Set down exactly the lines below, starting at the one that contains "The image size is (1590, 1002)." and ending at the one that contains "You are a computer-use", with both of those lines included and nothing else.

Items from a dataset:
+ + + + +

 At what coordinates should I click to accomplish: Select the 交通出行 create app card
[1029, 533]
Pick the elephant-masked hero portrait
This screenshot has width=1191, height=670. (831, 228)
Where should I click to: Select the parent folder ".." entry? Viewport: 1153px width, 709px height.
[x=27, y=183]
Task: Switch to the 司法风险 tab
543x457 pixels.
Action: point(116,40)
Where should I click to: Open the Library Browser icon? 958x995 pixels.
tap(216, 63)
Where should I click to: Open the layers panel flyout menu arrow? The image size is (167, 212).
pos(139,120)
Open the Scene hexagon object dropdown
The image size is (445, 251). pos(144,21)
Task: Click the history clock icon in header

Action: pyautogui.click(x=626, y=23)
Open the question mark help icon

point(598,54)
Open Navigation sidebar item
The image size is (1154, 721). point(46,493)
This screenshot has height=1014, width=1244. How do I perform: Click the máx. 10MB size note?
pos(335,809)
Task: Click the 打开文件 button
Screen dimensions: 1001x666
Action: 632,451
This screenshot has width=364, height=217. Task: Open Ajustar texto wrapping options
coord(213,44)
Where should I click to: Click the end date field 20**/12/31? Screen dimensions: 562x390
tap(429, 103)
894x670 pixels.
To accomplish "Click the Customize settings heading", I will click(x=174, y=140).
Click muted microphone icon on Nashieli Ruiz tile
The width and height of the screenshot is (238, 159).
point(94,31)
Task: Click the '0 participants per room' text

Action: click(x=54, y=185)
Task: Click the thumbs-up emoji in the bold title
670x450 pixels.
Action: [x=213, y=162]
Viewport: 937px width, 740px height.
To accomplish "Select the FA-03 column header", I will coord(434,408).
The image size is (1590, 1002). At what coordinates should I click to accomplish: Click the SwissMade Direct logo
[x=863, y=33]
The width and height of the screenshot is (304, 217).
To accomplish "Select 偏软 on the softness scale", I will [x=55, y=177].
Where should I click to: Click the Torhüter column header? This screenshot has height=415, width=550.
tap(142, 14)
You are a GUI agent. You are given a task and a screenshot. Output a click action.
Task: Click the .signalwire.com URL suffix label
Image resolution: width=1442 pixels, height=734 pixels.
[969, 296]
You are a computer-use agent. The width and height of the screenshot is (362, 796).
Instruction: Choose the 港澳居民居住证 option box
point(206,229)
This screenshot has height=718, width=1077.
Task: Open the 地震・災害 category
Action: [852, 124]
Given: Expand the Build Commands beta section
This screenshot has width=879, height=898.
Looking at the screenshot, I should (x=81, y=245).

+ + + + +

### [Reply]
The image size is (1590, 1002). At what coordinates should I click to accomplish: Click the SwissMade Direct logo
[x=863, y=33]
The width and height of the screenshot is (304, 217).
To accomplish "Select 偏软 on the softness scale", I will [x=55, y=177].
Where should I click to: Click the Torhüter column header? This screenshot has height=415, width=550.
tap(142, 14)
You are a GUI agent. You are given a task and a screenshot. Output a click action.
Task: Click the .signalwire.com URL suffix label
Image resolution: width=1442 pixels, height=734 pixels.
[969, 296]
You are a computer-use agent. The width and height of the screenshot is (362, 796).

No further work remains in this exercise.